▸ **The task**:
For the data below, report only the number of lines containing the string "will".

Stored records
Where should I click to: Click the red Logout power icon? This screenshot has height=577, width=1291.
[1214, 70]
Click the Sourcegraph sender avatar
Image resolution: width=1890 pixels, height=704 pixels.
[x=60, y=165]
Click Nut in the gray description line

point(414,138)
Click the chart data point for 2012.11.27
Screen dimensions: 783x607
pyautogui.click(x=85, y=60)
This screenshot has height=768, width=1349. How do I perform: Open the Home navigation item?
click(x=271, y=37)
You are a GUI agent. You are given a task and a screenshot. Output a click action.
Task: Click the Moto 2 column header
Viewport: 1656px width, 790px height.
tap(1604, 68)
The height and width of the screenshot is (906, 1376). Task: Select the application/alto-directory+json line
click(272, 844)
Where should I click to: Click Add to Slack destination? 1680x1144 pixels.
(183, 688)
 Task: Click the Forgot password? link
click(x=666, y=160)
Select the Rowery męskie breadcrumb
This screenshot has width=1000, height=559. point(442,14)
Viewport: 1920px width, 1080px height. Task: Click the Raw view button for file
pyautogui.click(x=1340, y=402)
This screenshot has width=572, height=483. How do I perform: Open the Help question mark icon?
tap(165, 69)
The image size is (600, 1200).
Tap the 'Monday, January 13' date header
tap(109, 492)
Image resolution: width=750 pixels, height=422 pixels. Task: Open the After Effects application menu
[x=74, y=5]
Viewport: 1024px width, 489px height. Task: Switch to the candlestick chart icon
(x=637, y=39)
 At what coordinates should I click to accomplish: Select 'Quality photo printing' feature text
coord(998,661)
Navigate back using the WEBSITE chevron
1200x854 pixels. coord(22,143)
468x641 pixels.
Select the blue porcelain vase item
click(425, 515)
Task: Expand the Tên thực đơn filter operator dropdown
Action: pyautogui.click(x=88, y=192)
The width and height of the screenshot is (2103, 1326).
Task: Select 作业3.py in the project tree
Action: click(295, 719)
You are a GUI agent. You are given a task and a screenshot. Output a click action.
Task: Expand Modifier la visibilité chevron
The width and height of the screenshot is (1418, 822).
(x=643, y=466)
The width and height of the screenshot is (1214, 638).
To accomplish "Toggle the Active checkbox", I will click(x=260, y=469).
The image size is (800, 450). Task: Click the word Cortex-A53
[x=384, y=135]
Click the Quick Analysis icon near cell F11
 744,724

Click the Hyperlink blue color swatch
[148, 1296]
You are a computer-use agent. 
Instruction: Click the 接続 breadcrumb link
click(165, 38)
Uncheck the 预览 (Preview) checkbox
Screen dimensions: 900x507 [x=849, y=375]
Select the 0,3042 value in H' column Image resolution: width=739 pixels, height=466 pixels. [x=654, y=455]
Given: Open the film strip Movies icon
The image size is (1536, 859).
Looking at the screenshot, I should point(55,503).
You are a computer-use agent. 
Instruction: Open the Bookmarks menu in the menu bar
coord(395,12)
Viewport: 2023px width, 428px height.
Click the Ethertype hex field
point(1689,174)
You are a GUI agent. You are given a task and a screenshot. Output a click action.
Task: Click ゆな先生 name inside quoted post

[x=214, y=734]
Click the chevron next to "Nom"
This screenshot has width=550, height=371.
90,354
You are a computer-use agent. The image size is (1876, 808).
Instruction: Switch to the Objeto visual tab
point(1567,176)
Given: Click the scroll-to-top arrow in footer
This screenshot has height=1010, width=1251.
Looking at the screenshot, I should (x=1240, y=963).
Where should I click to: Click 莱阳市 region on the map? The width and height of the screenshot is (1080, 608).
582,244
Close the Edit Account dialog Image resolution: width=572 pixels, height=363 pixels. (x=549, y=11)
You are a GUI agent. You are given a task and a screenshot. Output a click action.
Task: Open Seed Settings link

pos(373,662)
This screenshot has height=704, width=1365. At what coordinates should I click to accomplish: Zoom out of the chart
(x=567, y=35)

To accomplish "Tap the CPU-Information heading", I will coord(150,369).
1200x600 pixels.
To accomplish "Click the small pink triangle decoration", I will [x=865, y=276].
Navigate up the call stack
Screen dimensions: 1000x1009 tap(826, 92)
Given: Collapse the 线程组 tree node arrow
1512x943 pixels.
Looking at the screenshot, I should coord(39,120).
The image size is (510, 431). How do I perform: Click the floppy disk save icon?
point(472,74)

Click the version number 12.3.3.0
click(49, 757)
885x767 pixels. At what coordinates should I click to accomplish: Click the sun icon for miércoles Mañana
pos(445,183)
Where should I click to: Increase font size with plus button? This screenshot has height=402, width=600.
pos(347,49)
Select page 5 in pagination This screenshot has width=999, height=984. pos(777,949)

▸ **Solution to this task**:
3